─── Dataset extract ───
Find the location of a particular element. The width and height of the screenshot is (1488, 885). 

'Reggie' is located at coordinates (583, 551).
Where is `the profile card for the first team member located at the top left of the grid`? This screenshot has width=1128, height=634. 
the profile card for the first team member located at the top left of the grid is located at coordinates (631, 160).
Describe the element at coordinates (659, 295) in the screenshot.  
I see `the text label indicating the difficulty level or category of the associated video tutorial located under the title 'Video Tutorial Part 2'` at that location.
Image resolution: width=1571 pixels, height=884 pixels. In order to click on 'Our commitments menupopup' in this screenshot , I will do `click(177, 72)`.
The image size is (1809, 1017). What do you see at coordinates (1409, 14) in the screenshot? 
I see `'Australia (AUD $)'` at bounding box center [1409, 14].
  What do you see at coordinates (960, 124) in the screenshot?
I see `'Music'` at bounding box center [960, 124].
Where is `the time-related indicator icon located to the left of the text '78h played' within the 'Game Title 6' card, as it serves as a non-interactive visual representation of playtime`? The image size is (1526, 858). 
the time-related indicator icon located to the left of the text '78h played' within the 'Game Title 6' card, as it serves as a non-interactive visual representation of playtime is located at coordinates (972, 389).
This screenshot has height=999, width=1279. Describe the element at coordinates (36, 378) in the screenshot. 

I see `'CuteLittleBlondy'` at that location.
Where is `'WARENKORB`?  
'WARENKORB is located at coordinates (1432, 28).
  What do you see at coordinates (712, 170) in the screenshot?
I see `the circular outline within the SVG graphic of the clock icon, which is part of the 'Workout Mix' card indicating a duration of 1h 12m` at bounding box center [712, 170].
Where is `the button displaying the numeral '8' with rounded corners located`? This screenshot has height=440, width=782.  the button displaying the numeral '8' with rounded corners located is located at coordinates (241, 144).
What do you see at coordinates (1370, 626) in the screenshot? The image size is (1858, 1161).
───
What is needed
Copy all of the entries above verbatim, keeping every line break and character unchanged.

Complete answer
Find the location of a particular element. The width and height of the screenshot is (1488, 885). 

'Reggie' is located at coordinates (583, 551).
Where is `the profile card for the first team member located at the top left of the grid`? This screenshot has width=1128, height=634. 
the profile card for the first team member located at the top left of the grid is located at coordinates (631, 160).
Describe the element at coordinates (659, 295) in the screenshot.  
I see `the text label indicating the difficulty level or category of the associated video tutorial located under the title 'Video Tutorial Part 2'` at that location.
Image resolution: width=1571 pixels, height=884 pixels. In order to click on 'Our commitments menupopup' in this screenshot , I will do `click(177, 72)`.
The image size is (1809, 1017). What do you see at coordinates (1409, 14) in the screenshot? 
I see `'Australia (AUD $)'` at bounding box center [1409, 14].
  What do you see at coordinates (960, 124) in the screenshot?
I see `'Music'` at bounding box center [960, 124].
Where is `the time-related indicator icon located to the left of the text '78h played' within the 'Game Title 6' card, as it serves as a non-interactive visual representation of playtime`? The image size is (1526, 858). 
the time-related indicator icon located to the left of the text '78h played' within the 'Game Title 6' card, as it serves as a non-interactive visual representation of playtime is located at coordinates (972, 389).
This screenshot has height=999, width=1279. Describe the element at coordinates (36, 378) in the screenshot. 

I see `'CuteLittleBlondy'` at that location.
Where is `'WARENKORB`?  
'WARENKORB is located at coordinates (1432, 28).
  What do you see at coordinates (712, 170) in the screenshot?
I see `the circular outline within the SVG graphic of the clock icon, which is part of the 'Workout Mix' card indicating a duration of 1h 12m` at bounding box center [712, 170].
Where is `the button displaying the numeral '8' with rounded corners located`? This screenshot has height=440, width=782.  the button displaying the numeral '8' with rounded corners located is located at coordinates (241, 144).
What do you see at coordinates (1370, 626) in the screenshot? The image size is (1858, 1161).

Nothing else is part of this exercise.